Anakoinosis: Communicative Reprogramming of Tumor Systems - for Rescuing Chemorefractory Neoplasia

Christina Hart 1 Martin Vogelhuber 1 Daniel Wolff 1 Sebastian Klobuch 1 Lina Ghibelli 3 Jürgen Foell 2 Selim Corbacioglu 2 Klaus Rehe 2 Guy Haegemann 4 Simone Thomas 1 Wolfgang Herr 1 Albrecht Reichle 1
1Hematology and Oncology, University Hospital Regensburg
2Pediatrics, University Hospital Regensburg
3Biology, Universita di Roma Tor Vergata
4Legest, University Gent

Disruptive technologies, such as communicative reprogramming (anakoinosis) with cellular therapies in situ for treating refractory metastatic cancer allow patient care to accelerate along a totally new trajectory and highlight what may well become the next sea change in the care of patients with many types of advanced neoplasia ( Reichle A et al, Cancer Microenvironment 2008, 2009). Cellular therapy in situ consisted of repurposed drugs, pioglitazone plus all-trans retinoic acid or dexamethasone or interferon-alpha (dual transcriptional modulation) combined with metronomic low-dose chemotherapy or low-dose 5-azacytidine, plus/minus classic targeted therapy. The novel therapeutic tools for specifically designing communication processes within tumor diseases focus on redirecting (1) rationalizations of cancer hallmarks (constitution of single cancer hallmarks), (2) modular events, (3) the ‘metabolism’ of evolutionary processes (the sum of therapeutically and intrinsically inducible evolutionary processes) and (4) the holistic communicative context, which determines validity and denotation of tumor promoting communication lines. Published data on cellular therapies in situ (6 histologic tumor types, 144 patients, age 0.9 to 83 years) in castration-resistant prostate cancer (Vogelhuber M et al, Cancer Microenvironment 2014), pretreated renal clear cell carcinoma (Biomark Insights 2007), chemorefractory acute myelocytic leukemia (Thomas S et al, Haematologica 2014), multiple myeloma > 2nd-line (Reichle A et al, Blood 2012), chemorefractory Hodgkin lymphoma (Ugocsai U, Br. J. Haematol 2015) or multivisceral Langerhans cell histiocytosis (Reichle A et al, Br.
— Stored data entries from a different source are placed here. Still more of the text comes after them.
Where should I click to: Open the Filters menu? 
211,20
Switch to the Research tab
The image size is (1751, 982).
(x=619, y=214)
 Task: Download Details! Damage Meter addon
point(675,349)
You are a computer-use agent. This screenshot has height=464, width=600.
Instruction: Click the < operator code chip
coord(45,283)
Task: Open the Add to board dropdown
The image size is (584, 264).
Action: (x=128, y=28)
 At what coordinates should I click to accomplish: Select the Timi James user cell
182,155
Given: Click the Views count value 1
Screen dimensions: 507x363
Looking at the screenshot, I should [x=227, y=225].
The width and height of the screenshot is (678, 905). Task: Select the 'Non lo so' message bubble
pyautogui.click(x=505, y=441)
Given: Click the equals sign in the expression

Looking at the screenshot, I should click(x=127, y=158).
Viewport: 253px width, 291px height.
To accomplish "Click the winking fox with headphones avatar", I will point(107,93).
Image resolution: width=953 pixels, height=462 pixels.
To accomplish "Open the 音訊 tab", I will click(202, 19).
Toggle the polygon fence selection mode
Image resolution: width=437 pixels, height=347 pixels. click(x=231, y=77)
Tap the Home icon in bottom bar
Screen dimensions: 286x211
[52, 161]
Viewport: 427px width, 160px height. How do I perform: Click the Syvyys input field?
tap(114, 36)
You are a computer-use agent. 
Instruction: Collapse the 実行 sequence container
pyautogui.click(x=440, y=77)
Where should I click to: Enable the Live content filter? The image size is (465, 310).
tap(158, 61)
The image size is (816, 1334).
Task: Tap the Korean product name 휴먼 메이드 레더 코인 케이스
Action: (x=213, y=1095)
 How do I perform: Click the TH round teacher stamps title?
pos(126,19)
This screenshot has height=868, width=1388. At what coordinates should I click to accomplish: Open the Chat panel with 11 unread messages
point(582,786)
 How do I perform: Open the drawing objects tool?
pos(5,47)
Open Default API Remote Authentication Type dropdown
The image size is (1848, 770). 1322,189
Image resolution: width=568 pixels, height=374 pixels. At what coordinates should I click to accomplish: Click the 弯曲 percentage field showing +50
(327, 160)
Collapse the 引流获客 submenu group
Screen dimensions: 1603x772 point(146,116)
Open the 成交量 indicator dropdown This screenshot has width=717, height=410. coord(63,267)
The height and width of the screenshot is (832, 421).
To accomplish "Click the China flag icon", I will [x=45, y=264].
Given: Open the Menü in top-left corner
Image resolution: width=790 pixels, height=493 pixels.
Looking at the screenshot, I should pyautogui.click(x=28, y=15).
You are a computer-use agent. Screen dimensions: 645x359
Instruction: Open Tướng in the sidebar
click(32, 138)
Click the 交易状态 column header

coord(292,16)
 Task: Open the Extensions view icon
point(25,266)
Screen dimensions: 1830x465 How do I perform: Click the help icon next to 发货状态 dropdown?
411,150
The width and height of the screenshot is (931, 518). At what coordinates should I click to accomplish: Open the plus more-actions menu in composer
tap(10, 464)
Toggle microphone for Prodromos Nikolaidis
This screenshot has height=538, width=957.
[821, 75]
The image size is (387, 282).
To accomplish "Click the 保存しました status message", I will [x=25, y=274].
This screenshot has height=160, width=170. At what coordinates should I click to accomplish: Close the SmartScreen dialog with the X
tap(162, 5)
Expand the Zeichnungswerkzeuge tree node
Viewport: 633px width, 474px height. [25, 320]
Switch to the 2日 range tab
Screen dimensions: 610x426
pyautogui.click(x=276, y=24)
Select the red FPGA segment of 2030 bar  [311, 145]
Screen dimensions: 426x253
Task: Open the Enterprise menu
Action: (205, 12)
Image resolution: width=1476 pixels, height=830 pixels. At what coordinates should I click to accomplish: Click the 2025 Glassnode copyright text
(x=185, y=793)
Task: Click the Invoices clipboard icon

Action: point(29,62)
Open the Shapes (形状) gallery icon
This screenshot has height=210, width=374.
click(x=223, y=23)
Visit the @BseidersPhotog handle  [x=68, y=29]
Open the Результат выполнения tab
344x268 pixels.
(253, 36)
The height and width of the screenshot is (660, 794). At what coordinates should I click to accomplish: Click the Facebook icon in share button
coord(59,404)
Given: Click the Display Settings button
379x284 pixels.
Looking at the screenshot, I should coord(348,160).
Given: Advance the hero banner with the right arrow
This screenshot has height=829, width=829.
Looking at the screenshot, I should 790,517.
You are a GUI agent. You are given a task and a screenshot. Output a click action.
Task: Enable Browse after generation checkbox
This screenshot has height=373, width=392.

J. Haematol 2005), outline the possibility for treating refractory metastatic cancer with the hope that this type of reprogrammed communication will be scalable with minimal toxicity. Accessibility to anakoinosis is a tumor inherent feature, and cellular therapy in situ addresses extrinsic and intrinsic drug resistance, by redirecting convergent organized communication tools, while been supported by quite different pattern of (molecular-)genetic aberrations.